#### Materials provided
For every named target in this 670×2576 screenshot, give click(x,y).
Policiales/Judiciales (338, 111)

...

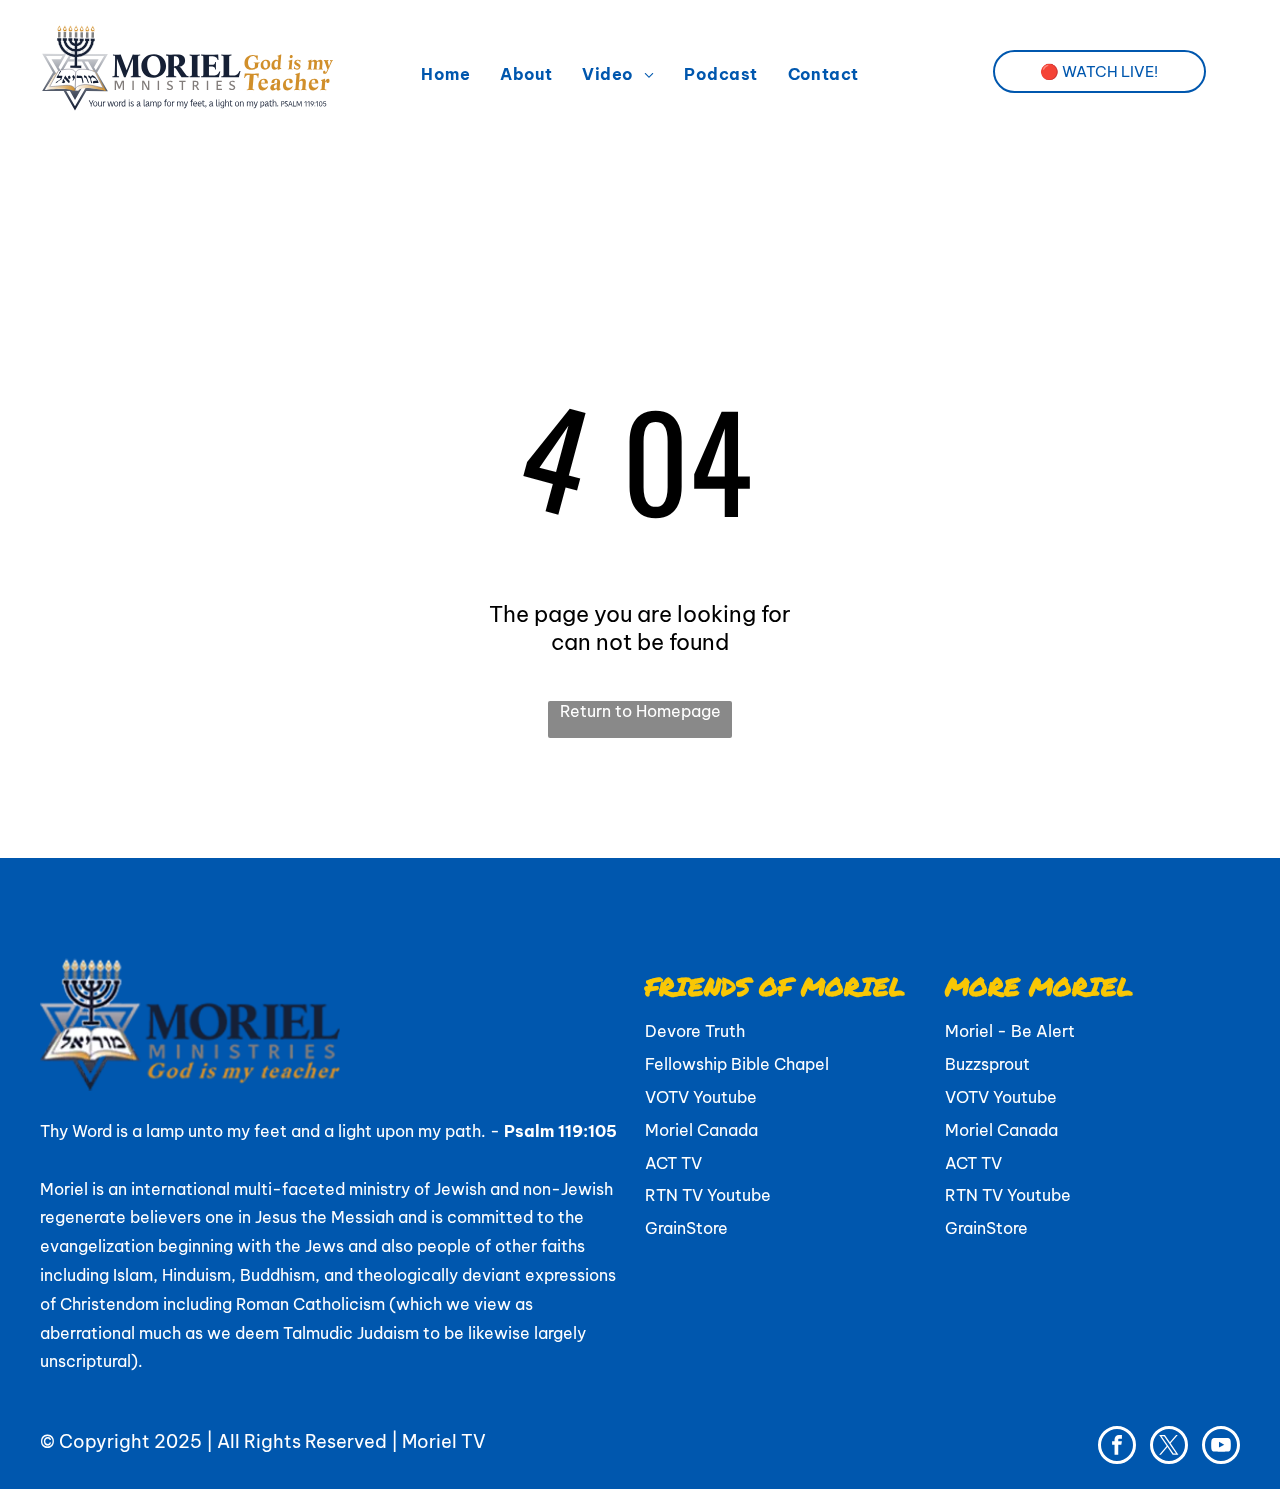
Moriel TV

* * *

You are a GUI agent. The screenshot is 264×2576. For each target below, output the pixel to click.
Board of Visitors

#### Task to carry out
The response should be the listing above, limited to the lines between the one holding "For every named" and the one holding "Policiales/Judiciales (338, 111)", inclusive, reproduced exactly.

#### Answer to this problem
For every named target in this 670×2576 screenshot, give click(x,y).
Policiales/Judiciales (338, 111)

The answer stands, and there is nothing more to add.